**EXERCISE MATERIALS**
════════

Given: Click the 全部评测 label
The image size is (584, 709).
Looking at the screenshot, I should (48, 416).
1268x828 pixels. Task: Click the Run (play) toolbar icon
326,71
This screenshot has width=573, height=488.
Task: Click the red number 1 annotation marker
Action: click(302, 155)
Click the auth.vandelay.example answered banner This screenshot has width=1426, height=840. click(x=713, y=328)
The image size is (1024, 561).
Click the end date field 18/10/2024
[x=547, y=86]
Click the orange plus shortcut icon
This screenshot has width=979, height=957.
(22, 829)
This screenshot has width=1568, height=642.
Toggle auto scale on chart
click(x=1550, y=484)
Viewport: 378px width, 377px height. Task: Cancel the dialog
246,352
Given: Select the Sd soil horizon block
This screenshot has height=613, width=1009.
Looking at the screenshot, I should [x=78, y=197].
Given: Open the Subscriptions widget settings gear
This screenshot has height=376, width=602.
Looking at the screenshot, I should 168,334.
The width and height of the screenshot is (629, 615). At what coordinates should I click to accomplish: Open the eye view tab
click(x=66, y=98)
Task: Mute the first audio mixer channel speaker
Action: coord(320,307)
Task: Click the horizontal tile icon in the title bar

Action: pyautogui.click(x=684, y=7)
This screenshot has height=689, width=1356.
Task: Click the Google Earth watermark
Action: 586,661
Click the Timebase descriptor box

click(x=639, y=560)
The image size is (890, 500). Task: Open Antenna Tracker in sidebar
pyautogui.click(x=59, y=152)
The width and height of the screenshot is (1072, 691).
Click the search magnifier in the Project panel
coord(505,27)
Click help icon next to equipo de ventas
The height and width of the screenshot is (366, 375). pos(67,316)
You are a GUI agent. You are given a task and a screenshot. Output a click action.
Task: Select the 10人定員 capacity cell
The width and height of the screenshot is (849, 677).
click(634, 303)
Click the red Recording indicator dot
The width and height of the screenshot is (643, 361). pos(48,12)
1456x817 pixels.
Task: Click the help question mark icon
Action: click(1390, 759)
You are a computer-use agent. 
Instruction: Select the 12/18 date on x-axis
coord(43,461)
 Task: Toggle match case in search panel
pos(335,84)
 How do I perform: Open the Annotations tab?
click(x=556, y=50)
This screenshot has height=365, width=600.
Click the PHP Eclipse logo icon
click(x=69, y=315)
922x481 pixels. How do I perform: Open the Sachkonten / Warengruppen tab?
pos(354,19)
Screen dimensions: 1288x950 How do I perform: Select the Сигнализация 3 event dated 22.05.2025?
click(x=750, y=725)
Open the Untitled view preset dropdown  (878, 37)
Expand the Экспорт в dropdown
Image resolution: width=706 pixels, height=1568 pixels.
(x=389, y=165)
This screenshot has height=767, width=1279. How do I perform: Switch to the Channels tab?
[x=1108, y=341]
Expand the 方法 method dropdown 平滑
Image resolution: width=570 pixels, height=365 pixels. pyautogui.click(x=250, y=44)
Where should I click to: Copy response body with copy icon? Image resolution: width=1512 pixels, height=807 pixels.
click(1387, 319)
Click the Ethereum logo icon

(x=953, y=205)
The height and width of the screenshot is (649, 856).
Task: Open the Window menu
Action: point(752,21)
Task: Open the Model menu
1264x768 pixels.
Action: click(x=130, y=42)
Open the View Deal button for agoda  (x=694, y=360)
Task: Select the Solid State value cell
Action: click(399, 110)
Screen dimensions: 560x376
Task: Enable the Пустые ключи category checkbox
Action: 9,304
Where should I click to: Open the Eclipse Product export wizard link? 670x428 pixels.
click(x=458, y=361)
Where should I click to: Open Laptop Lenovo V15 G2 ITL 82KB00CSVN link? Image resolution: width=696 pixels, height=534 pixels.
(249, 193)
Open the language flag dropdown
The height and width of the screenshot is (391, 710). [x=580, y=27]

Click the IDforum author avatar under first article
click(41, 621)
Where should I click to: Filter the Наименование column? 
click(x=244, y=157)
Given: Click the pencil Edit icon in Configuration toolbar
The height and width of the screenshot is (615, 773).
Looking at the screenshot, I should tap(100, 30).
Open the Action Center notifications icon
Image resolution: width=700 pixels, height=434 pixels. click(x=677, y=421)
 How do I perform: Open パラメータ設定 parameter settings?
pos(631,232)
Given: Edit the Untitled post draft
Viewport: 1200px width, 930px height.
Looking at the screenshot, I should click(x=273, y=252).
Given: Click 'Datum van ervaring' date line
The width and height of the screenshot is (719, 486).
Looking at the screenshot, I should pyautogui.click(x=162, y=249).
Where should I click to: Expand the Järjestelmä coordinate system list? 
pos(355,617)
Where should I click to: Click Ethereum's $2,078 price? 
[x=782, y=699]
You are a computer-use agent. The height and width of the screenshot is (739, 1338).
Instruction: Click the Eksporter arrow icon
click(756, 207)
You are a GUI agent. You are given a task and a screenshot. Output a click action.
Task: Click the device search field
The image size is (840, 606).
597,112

════════

**GOAL OF THE EXERCISE**
What lines in the entries contain "computer"? Report each one by copying it.

**RESPONSE TO THE TASK**
You are a computer-use agent. 
You are a computer-use agent. The height and width of the screenshot is (739, 1338).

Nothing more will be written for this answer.